Данные из набора данных:
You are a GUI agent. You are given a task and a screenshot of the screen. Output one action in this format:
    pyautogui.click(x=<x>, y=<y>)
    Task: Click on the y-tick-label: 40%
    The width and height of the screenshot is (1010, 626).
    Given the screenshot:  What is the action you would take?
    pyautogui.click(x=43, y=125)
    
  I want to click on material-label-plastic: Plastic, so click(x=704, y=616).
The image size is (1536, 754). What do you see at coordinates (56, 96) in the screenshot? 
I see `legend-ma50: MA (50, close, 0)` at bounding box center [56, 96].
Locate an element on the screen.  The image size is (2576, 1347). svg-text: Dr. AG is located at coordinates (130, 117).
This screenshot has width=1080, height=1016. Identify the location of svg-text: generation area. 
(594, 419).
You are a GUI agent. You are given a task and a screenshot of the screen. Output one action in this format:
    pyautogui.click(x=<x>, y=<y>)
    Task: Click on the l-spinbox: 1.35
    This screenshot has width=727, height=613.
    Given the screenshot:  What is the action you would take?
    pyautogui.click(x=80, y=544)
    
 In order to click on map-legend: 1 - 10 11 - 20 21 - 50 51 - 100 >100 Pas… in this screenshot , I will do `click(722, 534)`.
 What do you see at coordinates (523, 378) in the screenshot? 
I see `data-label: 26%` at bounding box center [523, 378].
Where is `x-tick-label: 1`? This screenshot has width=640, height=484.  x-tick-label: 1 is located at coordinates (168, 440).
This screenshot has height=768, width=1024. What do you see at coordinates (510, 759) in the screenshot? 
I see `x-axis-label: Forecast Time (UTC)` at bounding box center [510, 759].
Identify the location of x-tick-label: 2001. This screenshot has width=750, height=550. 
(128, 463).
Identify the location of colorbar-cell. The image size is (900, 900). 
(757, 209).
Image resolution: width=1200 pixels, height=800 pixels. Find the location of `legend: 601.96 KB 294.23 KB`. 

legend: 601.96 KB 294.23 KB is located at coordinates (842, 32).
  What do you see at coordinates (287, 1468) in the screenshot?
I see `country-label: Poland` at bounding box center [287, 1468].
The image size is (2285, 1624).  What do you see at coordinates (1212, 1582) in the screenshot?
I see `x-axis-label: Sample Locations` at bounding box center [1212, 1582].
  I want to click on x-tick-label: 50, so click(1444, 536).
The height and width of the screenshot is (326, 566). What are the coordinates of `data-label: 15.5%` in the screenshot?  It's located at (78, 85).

_Что нужно сделать:_ Оформите все данные выше в виде таблицы Markdown с двумя столбцами: «Номер» для порядкового номера строки и «Строка» для ее текста. Пустые строки не включайте.

_Ответ:_
| Номер | Строка |
|---|---|
| 1 | You are a GUI agent. You are given a task and a screenshot of the screen. Output one action in this format: |
| 2 |     pyautogui.click(x=<x>, y=<y>) |
| 3 |     Task: Click on the y-tick-label: 40% |
| 4 |     The width and height of the screenshot is (1010, 626). |
| 5 |     Given the screenshot:  What is the action you would take? |
| 6 |     pyautogui.click(x=43, y=125) |
| 7 |   I want to click on material-label-plastic: Plastic, so click(x=704, y=616). |
| 8 | The image size is (1536, 754). What do you see at coordinates (56, 96) in the screenshot?  |
| 9 | I see `legend-ma50: MA (50, close, 0)` at bounding box center [56, 96]. |
| 10 | Locate an element on the screen.  The image size is (2576, 1347). svg-text: Dr. AG is located at coordinates (130, 117). |
| 11 | This screenshot has width=1080, height=1016. Identify the location of svg-text: generation area.  |
| 12 | (594, 419). |
| 13 | You are a GUI agent. You are given a task and a screenshot of the screen. Output one action in this format: |
| 14 |     pyautogui.click(x=<x>, y=<y>) |
| 15 |     Task: Click on the l-spinbox: 1.35 |
| 16 |     This screenshot has width=727, height=613. |
| 17 |     Given the screenshot:  What is the action you would take? |
| 18 |     pyautogui.click(x=80, y=544) |
| 19 |  In order to click on map-legend: 1 - 10 11 - 20 21 - 50 51 - 100 >100 Pas… in this screenshot , I will do `click(722, 534)`. |
| 20 |  What do you see at coordinates (523, 378) in the screenshot?  |
| 21 | I see `data-label: 26%` at bounding box center [523, 378]. |
| 22 | Where is `x-tick-label: 1`? This screenshot has width=640, height=484.  x-tick-label: 1 is located at coordinates (168, 440). |
| 23 | This screenshot has height=768, width=1024. What do you see at coordinates (510, 759) in the screenshot?  |
| 24 | I see `x-axis-label: Forecast Time (UTC)` at bounding box center [510, 759]. |
| 25 | Identify the location of x-tick-label: 2001. This screenshot has width=750, height=550.  |
| 26 | (128, 463). |
| 27 | Identify the location of colorbar-cell. The image size is (900, 900).  |
| 28 | (757, 209). |
| 29 | Image resolution: width=1200 pixels, height=800 pixels. Find the location of `legend: 601.96 KB 294.23 KB`.  |
| 30 | legend: 601.96 KB 294.23 KB is located at coordinates (842, 32). |
| 31 |   What do you see at coordinates (287, 1468) in the screenshot? |
| 32 | I see `country-label: Poland` at bounding box center [287, 1468]. |
| 33 | The image size is (2285, 1624).  What do you see at coordinates (1212, 1582) in the screenshot? |
| 34 | I see `x-axis-label: Sample Locations` at bounding box center [1212, 1582]. |
| 35 |   I want to click on x-tick-label: 50, so click(1444, 536). |
| 36 | The height and width of the screenshot is (326, 566). What are the coordinates of `data-label: 15.5%` in the screenshot?  It's located at (78, 85). |